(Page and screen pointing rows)
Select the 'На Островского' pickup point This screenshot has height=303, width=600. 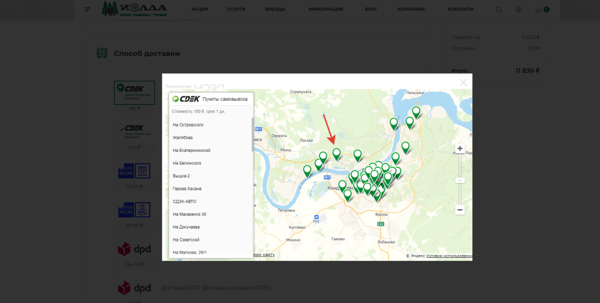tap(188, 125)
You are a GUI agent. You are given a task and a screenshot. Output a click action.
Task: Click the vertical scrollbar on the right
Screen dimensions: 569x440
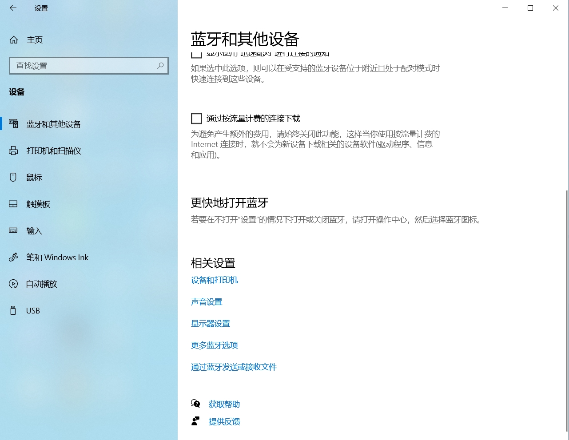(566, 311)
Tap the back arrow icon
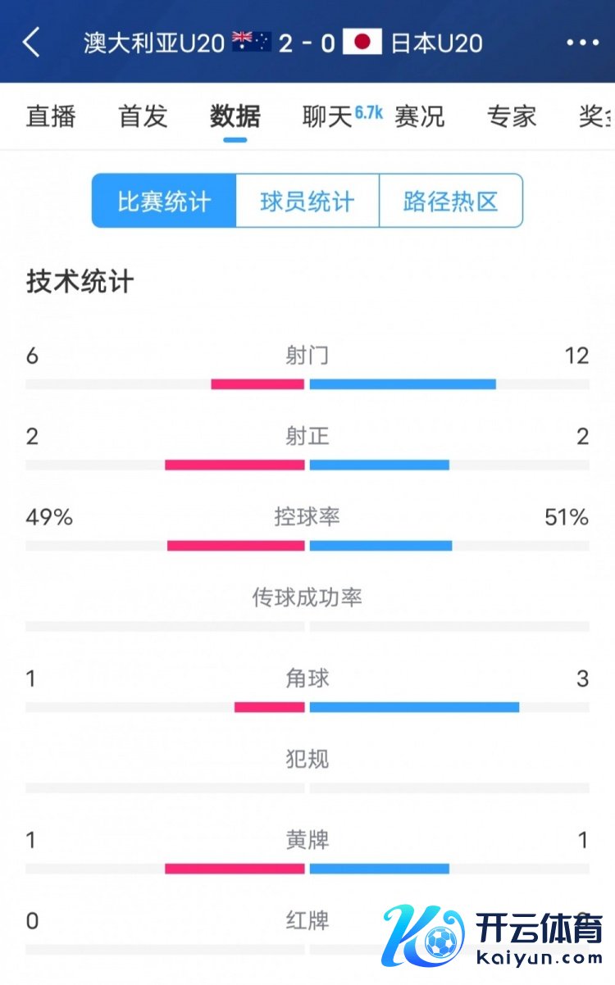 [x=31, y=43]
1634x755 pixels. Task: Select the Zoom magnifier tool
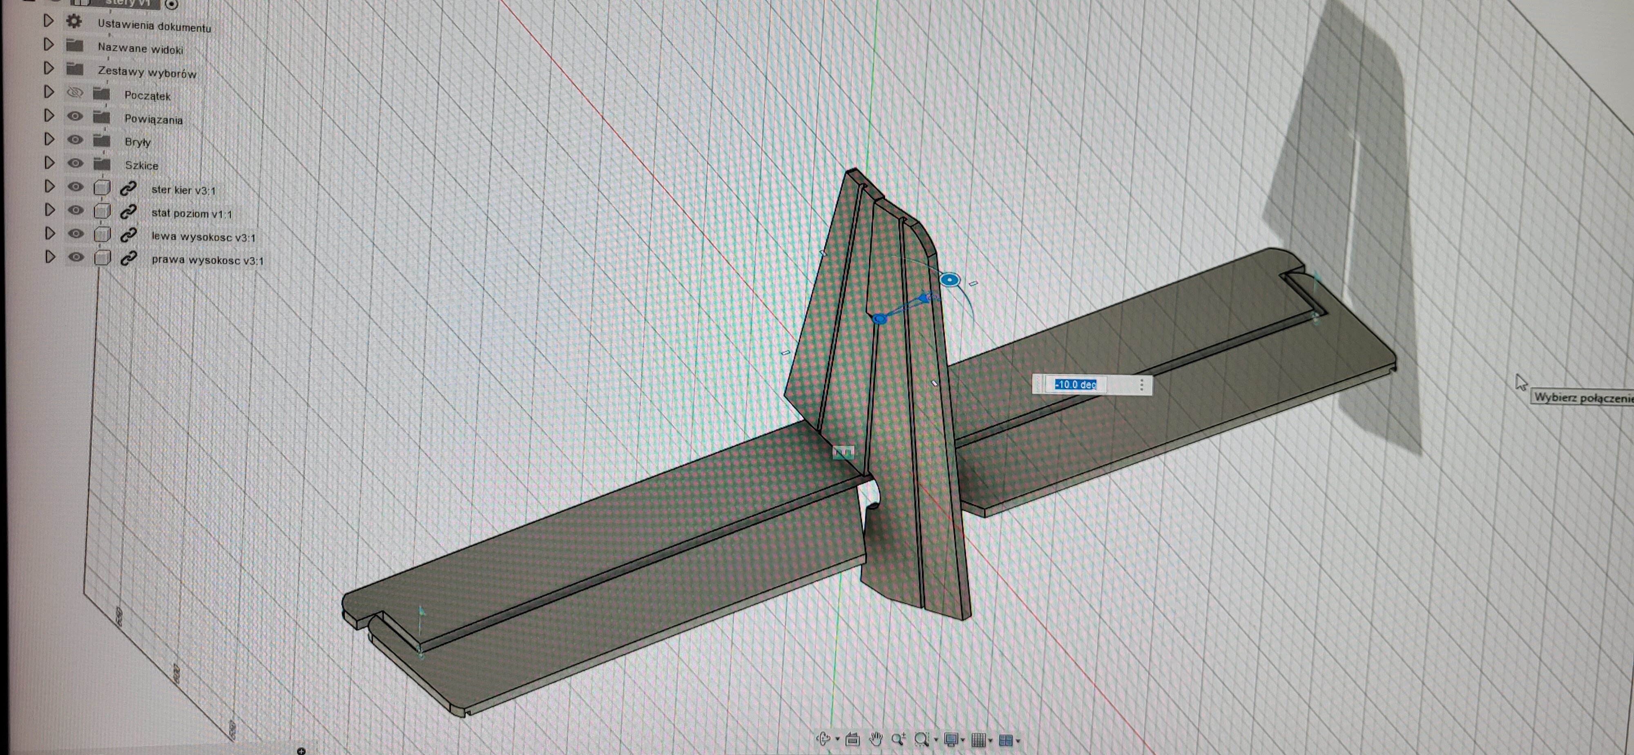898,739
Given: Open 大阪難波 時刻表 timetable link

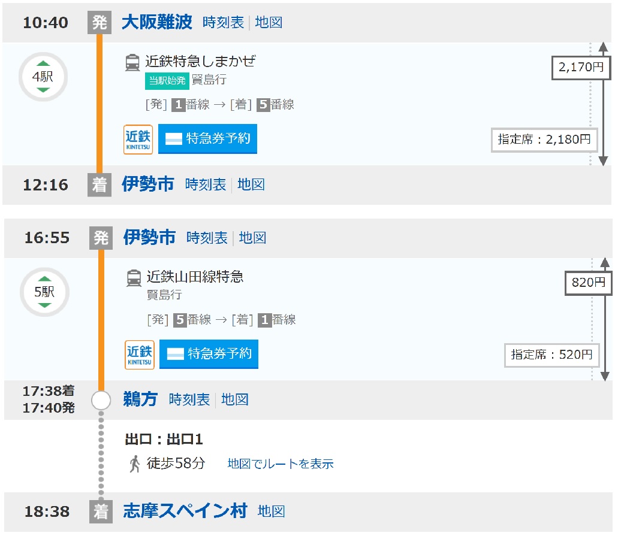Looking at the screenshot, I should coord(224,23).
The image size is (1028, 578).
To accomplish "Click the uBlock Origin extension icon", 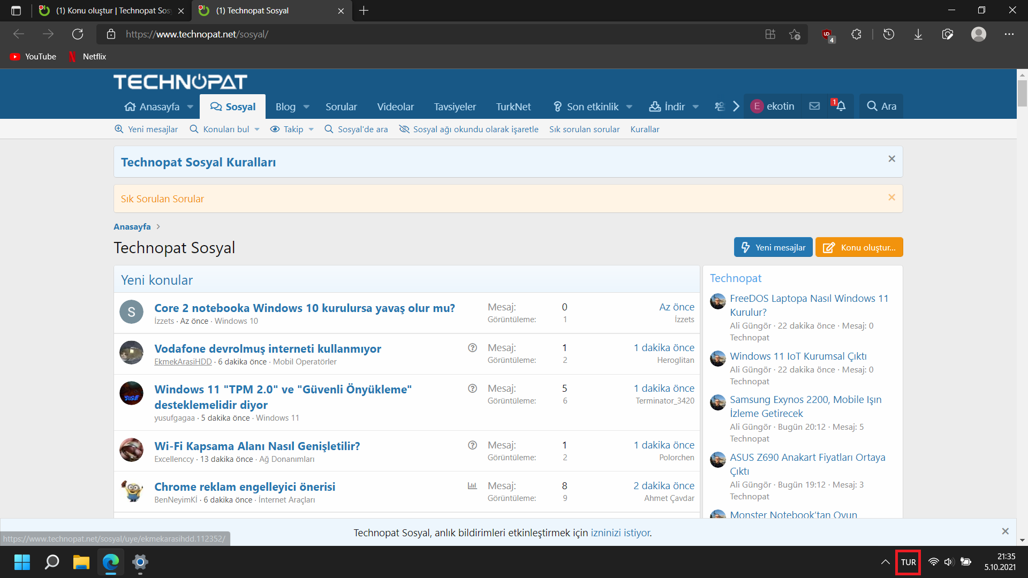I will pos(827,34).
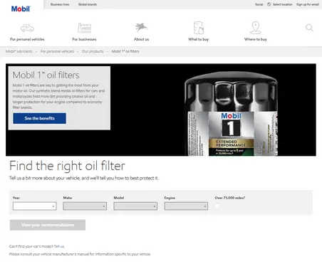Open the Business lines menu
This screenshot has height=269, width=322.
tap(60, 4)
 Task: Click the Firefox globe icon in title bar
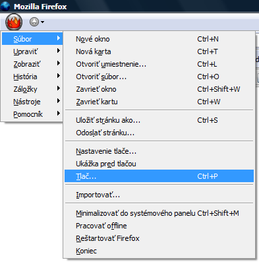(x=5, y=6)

◆ WORK TO DO: Please repeat word for word everything from the line containing "Tap the back arrow icon" down to the line containing "Looking at the", including both of those lines, and leave out the pictures.

◆ PROBLEM SOLUTION:
Tap the back arrow icon
 [x=31, y=43]
1634x755 pixels. Task: Select the Zoom magnifier tool
898,739
Given: Open 大阪難波 時刻表 timetable link

Looking at the screenshot, I should coord(224,23).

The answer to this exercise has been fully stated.